Should the WHO be solely responsible for the Ebola situation in West Africa?

The World Health Organisation (WHO) received harsh criticism from a health panel consisting of the Harvard Global Health Institute and the London School of Hygiene and Tropical Medicine on the 19th of November, over its actions in containing the outbreak and spread of the Ebola virus throughout West Africa. According to them, the organization failed to handle the situation properly because of the delay in spreading awareness about the disease instead of as soon as it became apparent in March that it could not be controlled.

Ashish K. Jha, the Director of the Harvard Institute, stated that the time it took to declare a health emergency by the WHO was a costly mistake. In addition to this, the panel stated that the body’s inaction is largely responsible for the “immense human suffering, fear and chaos” that took place in the region.

The panel, which is focused on reforming the way infectious diseases are managed around the world, released its report a day after three new cases of Ebola were discovered in Liberia – a country the WHO had announced to be Ebola-free in September. According to Jha, cases of outbreaks, reviews and the aftermath highlight the world’s inability to assimilate important lessons in disease epidemics and this needs to change, especially in honour of the lives that were lost to the disease in West Africa.

Dr. Margaret Harris, the spokeswoman on Ebola for the WHO responded to the panel’s criticism by stating that their report, which outlines ten recommendations for the general management of infectious diseases, would receive the necessary consideration, along with those provided by other similar health groups.

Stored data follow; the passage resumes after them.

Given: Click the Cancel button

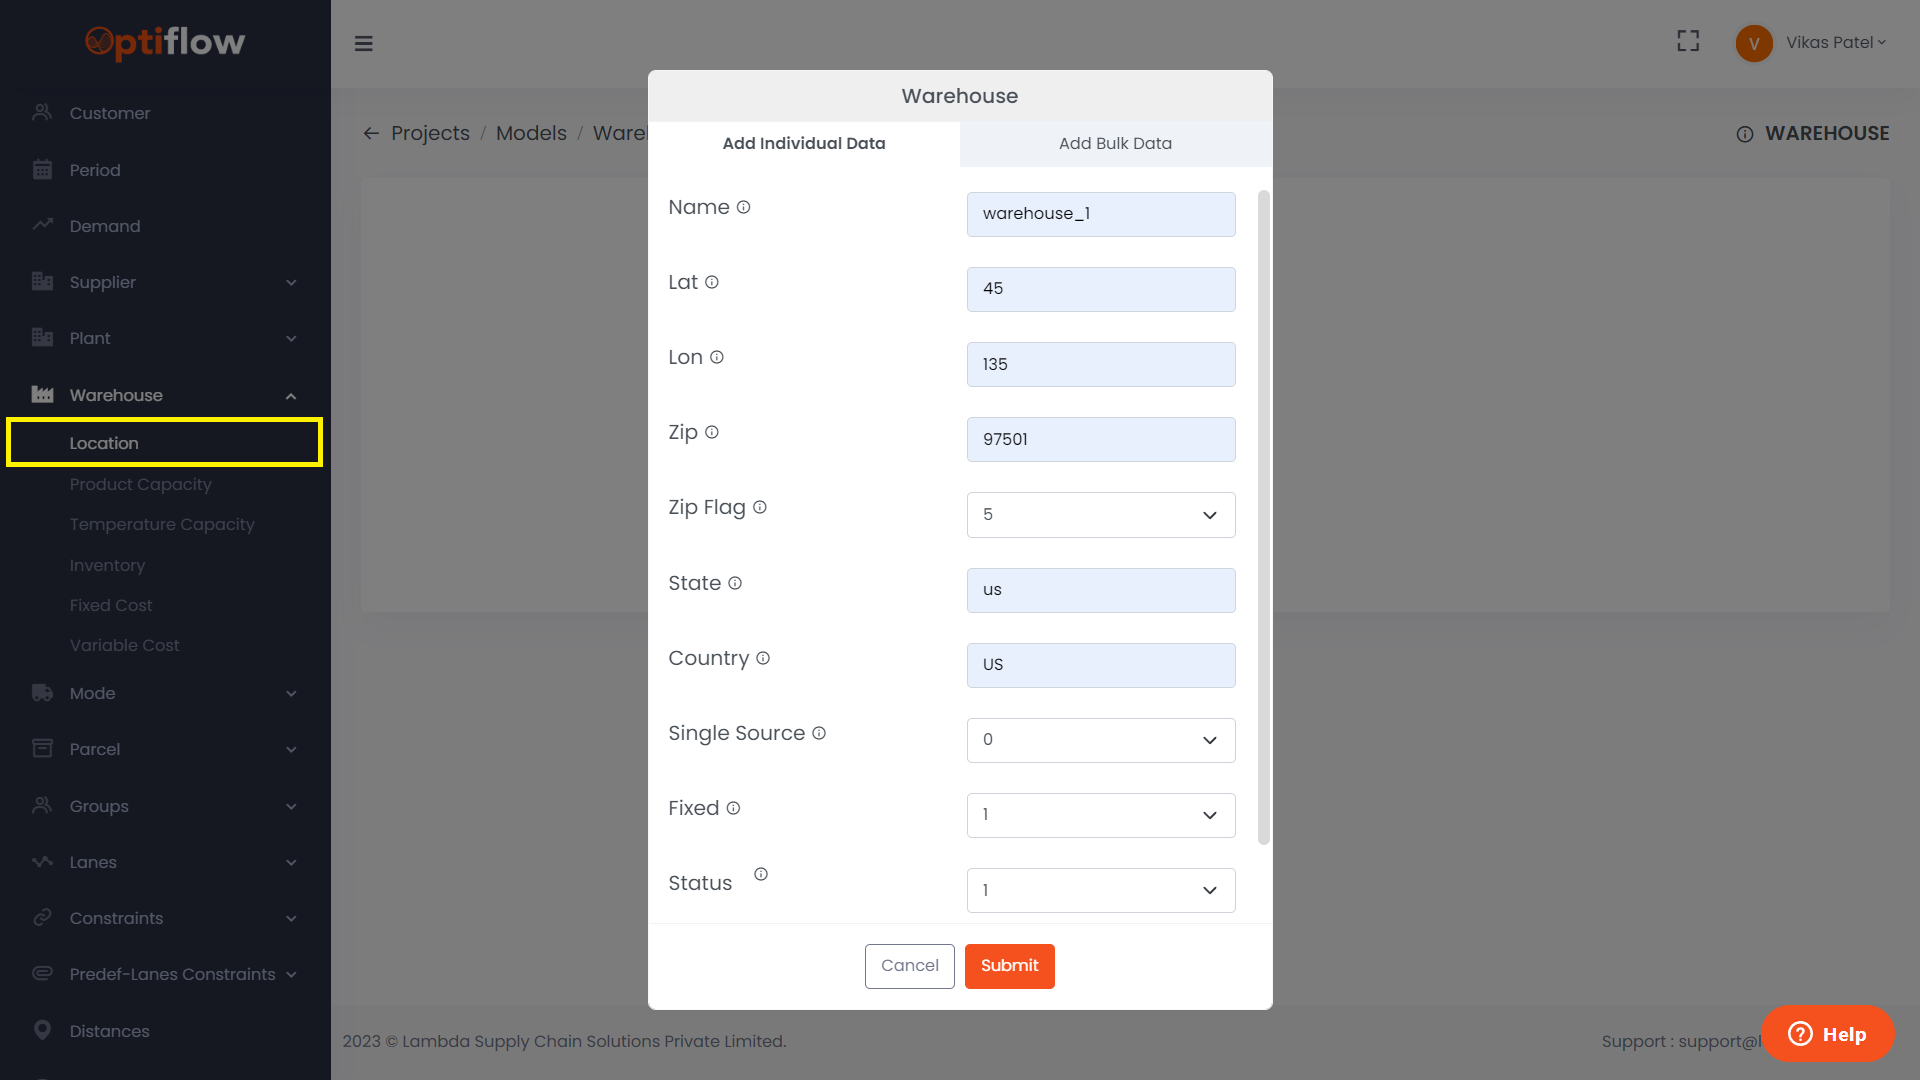Looking at the screenshot, I should (x=909, y=966).
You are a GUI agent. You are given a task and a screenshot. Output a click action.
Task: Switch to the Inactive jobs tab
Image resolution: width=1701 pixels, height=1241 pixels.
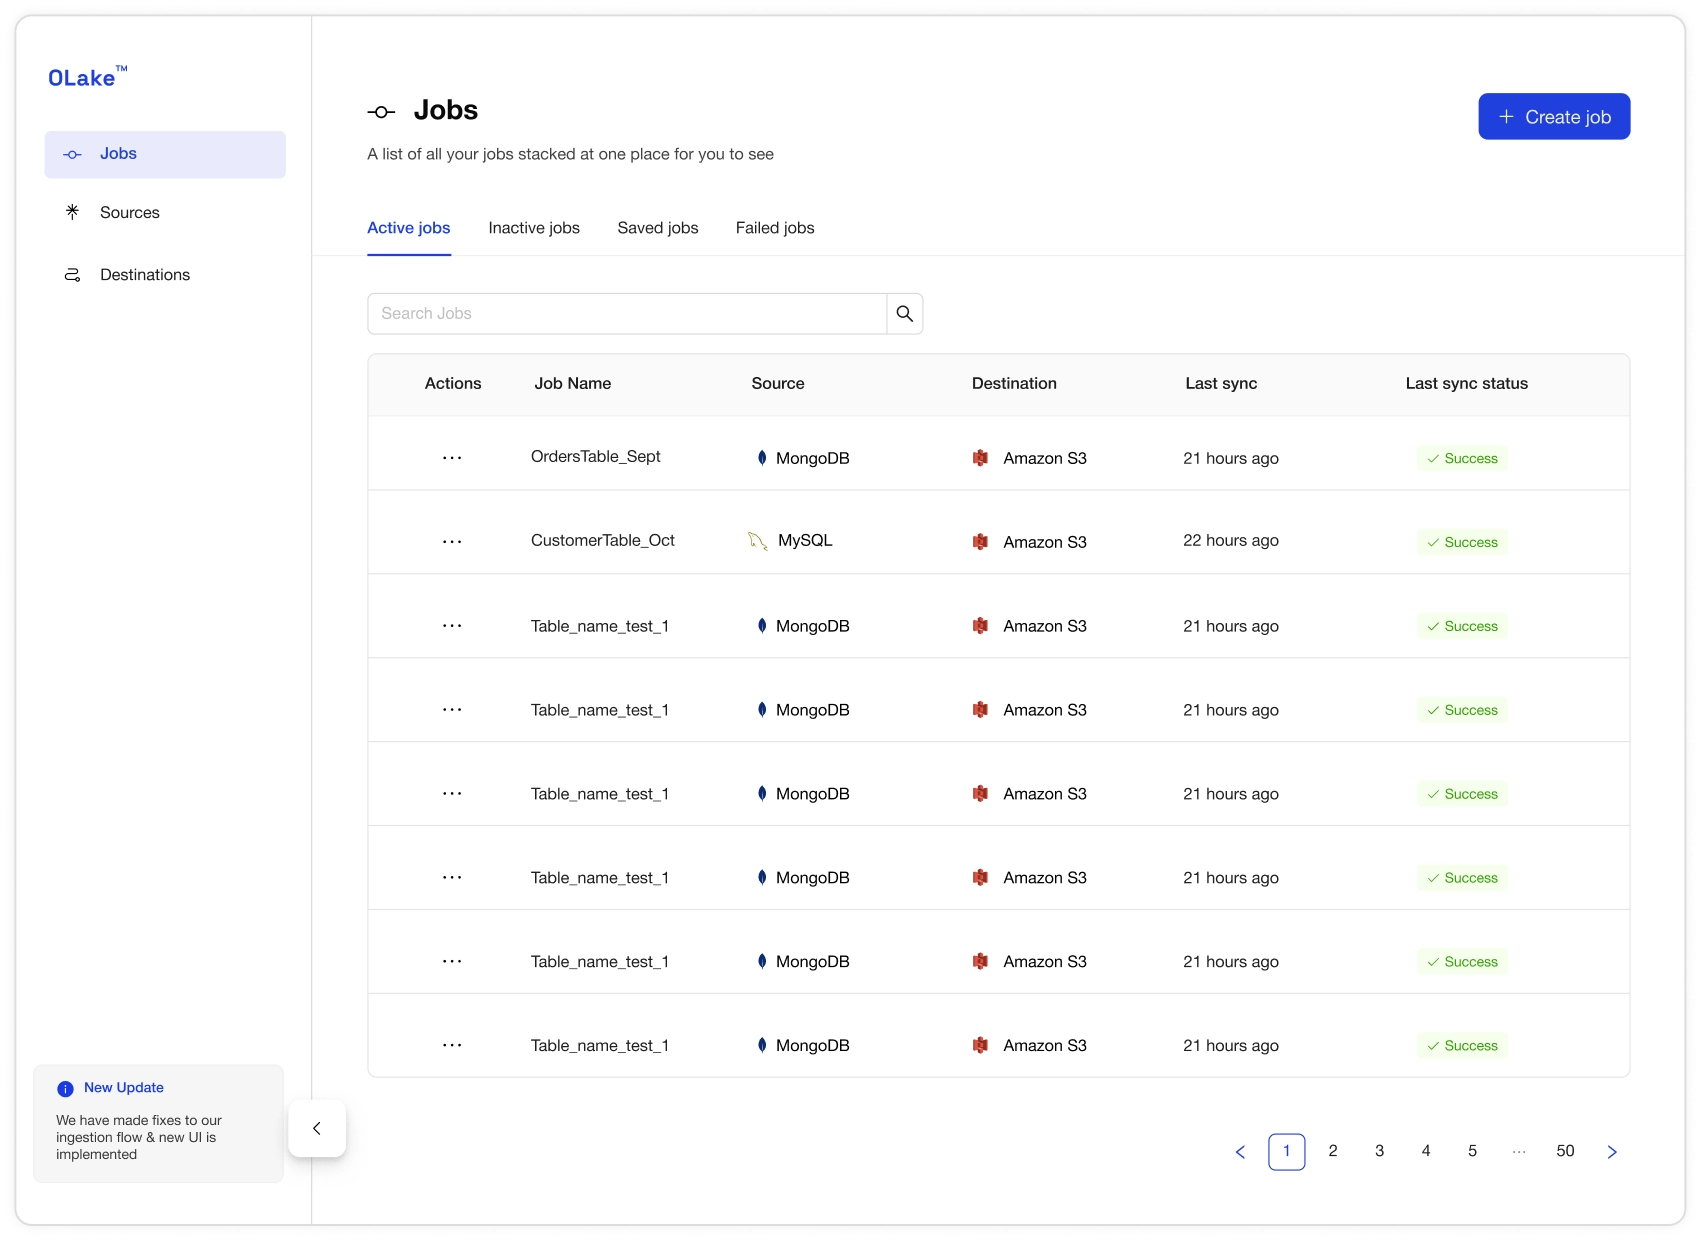534,228
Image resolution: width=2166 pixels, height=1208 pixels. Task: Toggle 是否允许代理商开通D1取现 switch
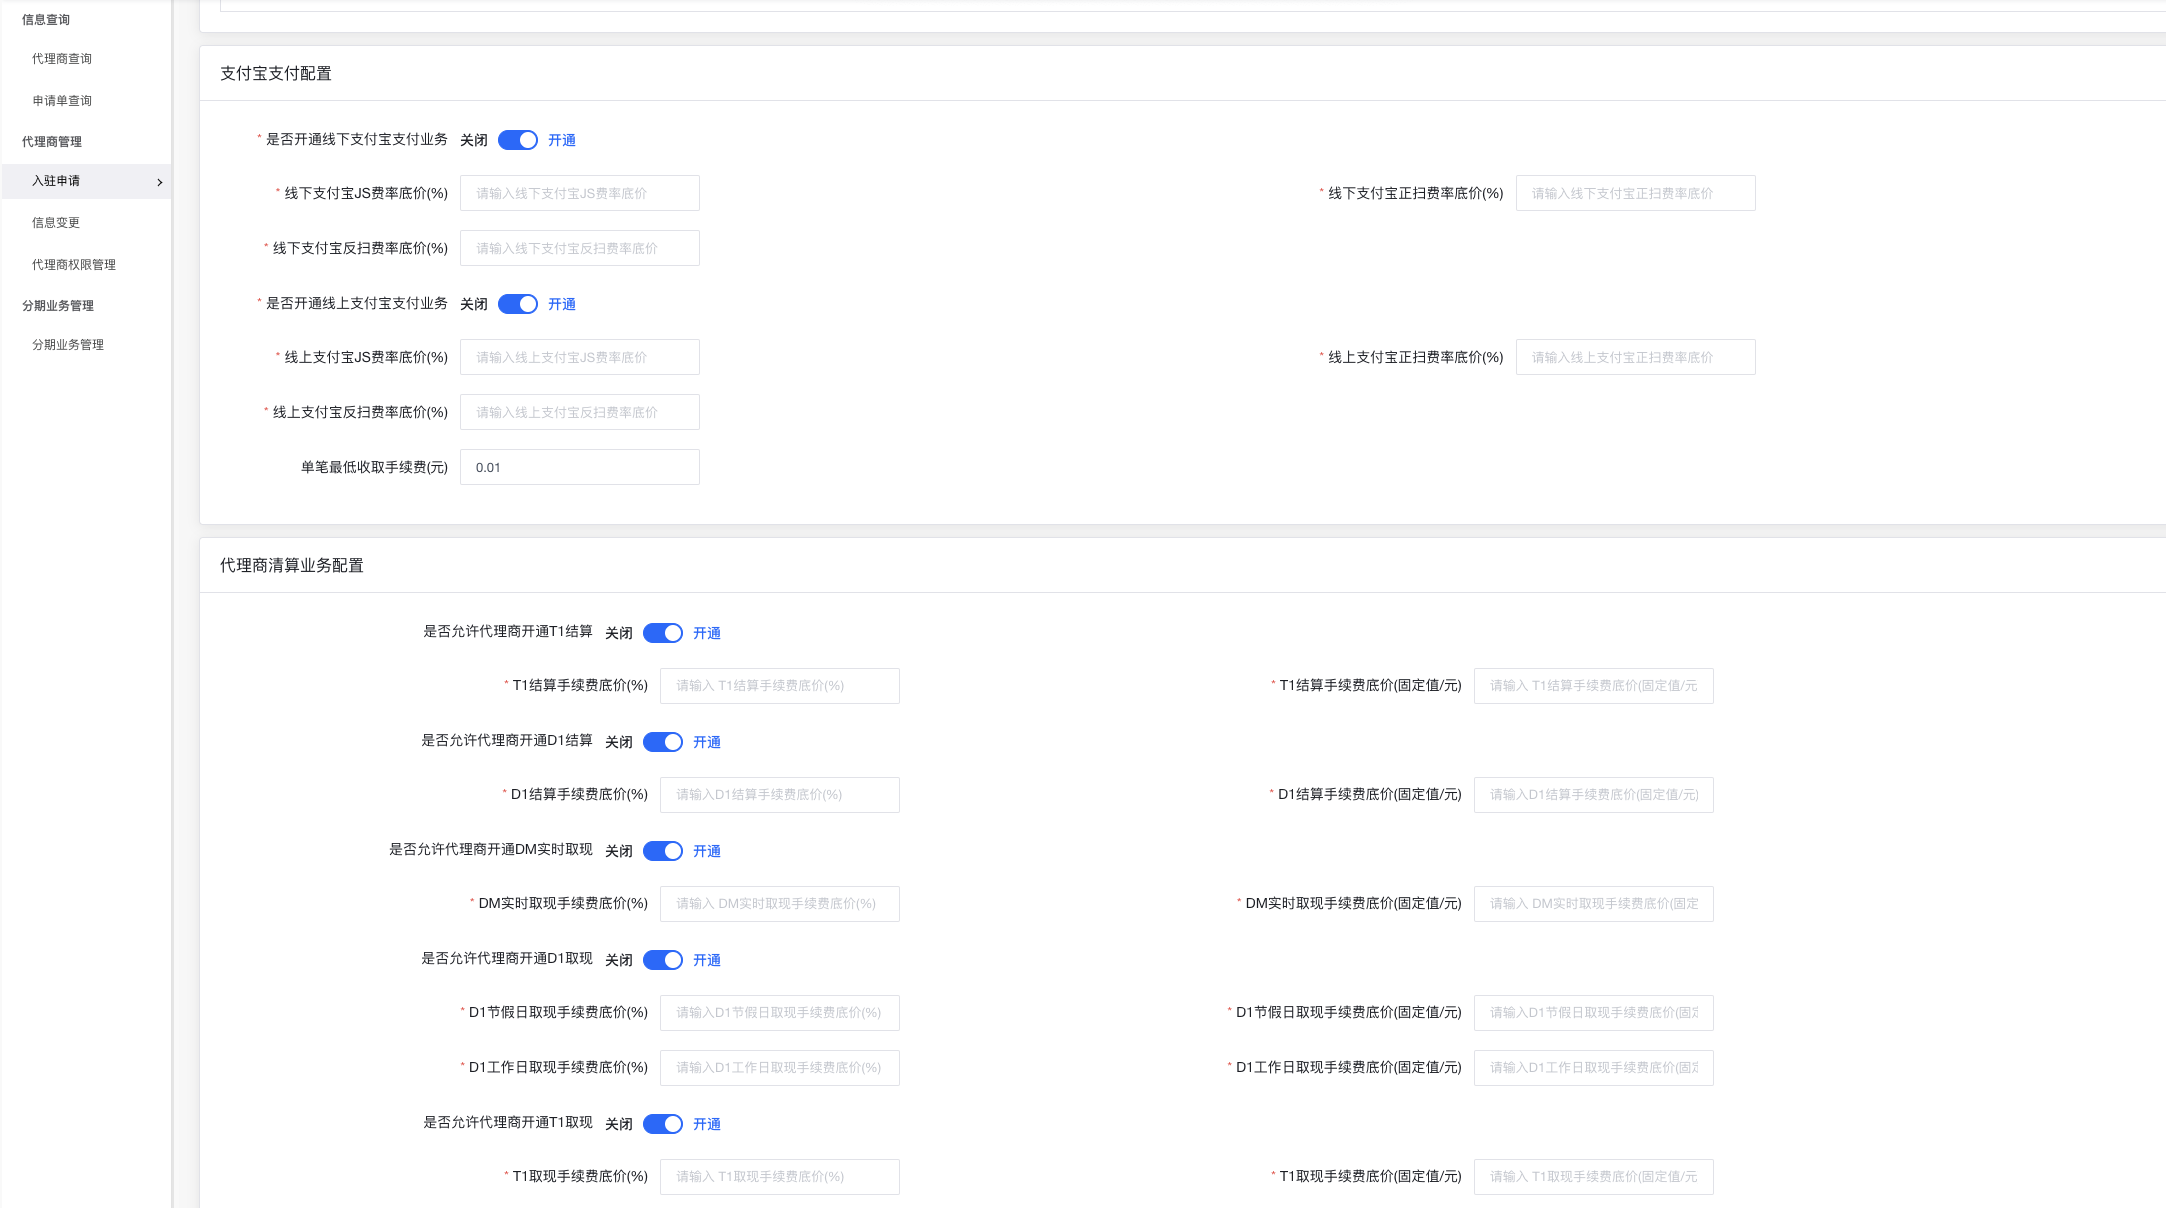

Last year, Richard Brennan, the director of the WHO’s department of Emergency risk Management and Humanitarian Response disclosed that although the organisation could have responded quicker to the outbreak, a number of unexpected developments occurred after and these contributed to their tragic delay in response time. In addition to this, the organisation was largely constrained by budget cuts and the loss of valuable staff, amidst other internal struggles.

In their defense, the WHO’s first response to the outbreak of the deadly virus on March 23, 2014, was the deployment of technical experts and logisticians to the affected areas. Between that time and March this year, about 2,013 trained individuals were present in Guinea, Sierra Leone, Liberia, Nigeria, Mali, and Senegal. Their activities within that year accounted for their biggest emergency operation in history. The organisation, however, was not to follow up on the matter until the 8th of August, when they declared an international emergency. They then joined in the construction of treatment units and began providing medical teams in the region.

Meanwhile, the organisation, Doctors Without Borders, was already on the scene attending to emergencies in Gueckedou, Guinea where the disease sprung from. They had been in Guinea since 2011 working on HIV/AIDS and Malaria projects.

As at September 2014, the WHO was yet to boast of a coordinated response to the situation and hope for urgent containment faded with each passing day as more lives were lost. By January, the following year, it was determined that the poor health systems and a lack of basic infrastructure in the affected countries – among other shortcomings –  also presented a challenge in tackling the outbreak of Ebola in its early stages.

Also, community engagement, combined intervention efforts and adequate vigilance were encouraged to support the fight against the spread of the disease.

Sierra Leone was declared free of the virus on the 7th of November, but is now on a 90-day surveillance that would end in February 2016. According to the organisation, the current situation in Liberia highlights the importance of surveillance when it comes to combating the Ebola virus. Therefore, there is a need to improve upon this tactic as part of the joint efforts that can be made towards total elimination of the disease.